*** Opening of TASK INPUTS ***

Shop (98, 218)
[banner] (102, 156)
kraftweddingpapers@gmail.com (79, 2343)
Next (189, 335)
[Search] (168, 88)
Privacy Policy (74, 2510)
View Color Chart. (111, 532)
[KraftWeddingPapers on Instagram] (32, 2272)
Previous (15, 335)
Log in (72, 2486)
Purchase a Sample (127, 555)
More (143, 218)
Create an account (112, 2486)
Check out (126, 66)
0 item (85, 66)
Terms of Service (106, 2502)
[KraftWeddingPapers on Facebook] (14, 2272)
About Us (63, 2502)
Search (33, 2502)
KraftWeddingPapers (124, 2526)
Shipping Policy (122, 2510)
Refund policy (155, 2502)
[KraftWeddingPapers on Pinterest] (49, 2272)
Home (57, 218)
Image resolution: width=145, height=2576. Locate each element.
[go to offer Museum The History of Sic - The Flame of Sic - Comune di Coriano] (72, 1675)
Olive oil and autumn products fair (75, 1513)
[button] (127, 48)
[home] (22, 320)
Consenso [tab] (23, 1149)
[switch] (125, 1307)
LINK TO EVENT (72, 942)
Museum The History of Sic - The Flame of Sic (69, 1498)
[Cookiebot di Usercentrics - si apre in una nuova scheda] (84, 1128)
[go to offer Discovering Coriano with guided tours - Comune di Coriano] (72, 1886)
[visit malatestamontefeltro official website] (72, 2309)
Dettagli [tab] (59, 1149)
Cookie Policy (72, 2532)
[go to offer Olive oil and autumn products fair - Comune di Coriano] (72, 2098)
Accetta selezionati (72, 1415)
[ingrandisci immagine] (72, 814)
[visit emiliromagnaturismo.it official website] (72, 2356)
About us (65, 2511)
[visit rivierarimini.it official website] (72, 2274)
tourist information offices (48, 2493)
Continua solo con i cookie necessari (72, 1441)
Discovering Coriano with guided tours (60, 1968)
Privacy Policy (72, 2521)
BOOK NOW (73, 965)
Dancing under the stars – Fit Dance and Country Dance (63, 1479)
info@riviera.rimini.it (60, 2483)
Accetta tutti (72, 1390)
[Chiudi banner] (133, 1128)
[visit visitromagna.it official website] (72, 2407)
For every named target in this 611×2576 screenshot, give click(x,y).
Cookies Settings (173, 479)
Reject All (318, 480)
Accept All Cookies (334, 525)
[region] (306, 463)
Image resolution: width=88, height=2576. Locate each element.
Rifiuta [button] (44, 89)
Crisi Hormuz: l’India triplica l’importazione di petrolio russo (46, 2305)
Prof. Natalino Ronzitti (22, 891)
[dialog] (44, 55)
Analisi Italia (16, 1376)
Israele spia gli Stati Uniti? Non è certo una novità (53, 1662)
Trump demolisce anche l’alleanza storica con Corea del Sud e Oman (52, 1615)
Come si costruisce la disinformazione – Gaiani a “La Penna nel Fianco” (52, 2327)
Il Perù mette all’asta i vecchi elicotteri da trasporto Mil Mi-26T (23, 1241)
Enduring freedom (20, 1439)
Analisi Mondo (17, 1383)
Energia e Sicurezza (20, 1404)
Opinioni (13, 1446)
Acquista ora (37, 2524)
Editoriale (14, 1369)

*** Close of TASK INPUTS ***

TASK ITEM:
Of the entries above, transcribe exactly those lines that fall between the line containing "Check out (126, 66)" and the line containing "Trump demolisce anche", together with those two lines.

OUTPUT BELOW:
Check out (126, 66)
0 item (85, 66)
Terms of Service (106, 2502)
[KraftWeddingPapers on Facebook] (14, 2272)
About Us (63, 2502)
Search (33, 2502)
KraftWeddingPapers (124, 2526)
Shipping Policy (122, 2510)
Refund policy (155, 2502)
[KraftWeddingPapers on Pinterest] (49, 2272)
Home (57, 218)
Image resolution: width=145, height=2576. Locate each element.
[go to offer Museum The History of Sic - The Flame of Sic - Comune di Coriano] (72, 1675)
Olive oil and autumn products fair (75, 1513)
[button] (127, 48)
[home] (22, 320)
Consenso [tab] (23, 1149)
[switch] (125, 1307)
LINK TO EVENT (72, 942)
Museum The History of Sic - The Flame of Sic (69, 1498)
[Cookiebot di Usercentrics - si apre in una nuova scheda] (84, 1128)
[go to offer Discovering Coriano with guided tours - Comune di Coriano] (72, 1886)
[visit malatestamontefeltro official website] (72, 2309)
Dettagli [tab] (59, 1149)
Cookie Policy (72, 2532)
[go to offer Olive oil and autumn products fair - Comune di Coriano] (72, 2098)
Accetta selezionati (72, 1415)
[ingrandisci immagine] (72, 814)
[visit emiliromagnaturismo.it official website] (72, 2356)
About us (65, 2511)
[visit rivierarimini.it official website] (72, 2274)
tourist information offices (48, 2493)
Continua solo con i cookie necessari (72, 1441)
Discovering Coriano with guided tours (60, 1968)
Privacy Policy (72, 2521)
BOOK NOW (73, 965)
Dancing under the stars – Fit Dance and Country Dance (63, 1479)
info@riviera.rimini.it (60, 2483)
Accetta tutti (72, 1390)
[Chiudi banner] (133, 1128)
[visit visitromagna.it official website] (72, 2407)
For every named target in this 611×2576 screenshot, give click(x,y).
Cookies Settings (173, 479)
Reject All (318, 480)
Accept All Cookies (334, 525)
[region] (306, 463)
Image resolution: width=88, height=2576. Locate each element.
Rifiuta [button] (44, 89)
Crisi Hormuz: l’India triplica l’importazione di petrolio russo (46, 2305)
Prof. Natalino Ronzitti (22, 891)
[dialog] (44, 55)
Analisi Italia (16, 1376)
Israele spia gli Stati Uniti? Non è certo una novità (53, 1662)
Trump demolisce anche l’alleanza storica con Corea del Sud e Oman (52, 1615)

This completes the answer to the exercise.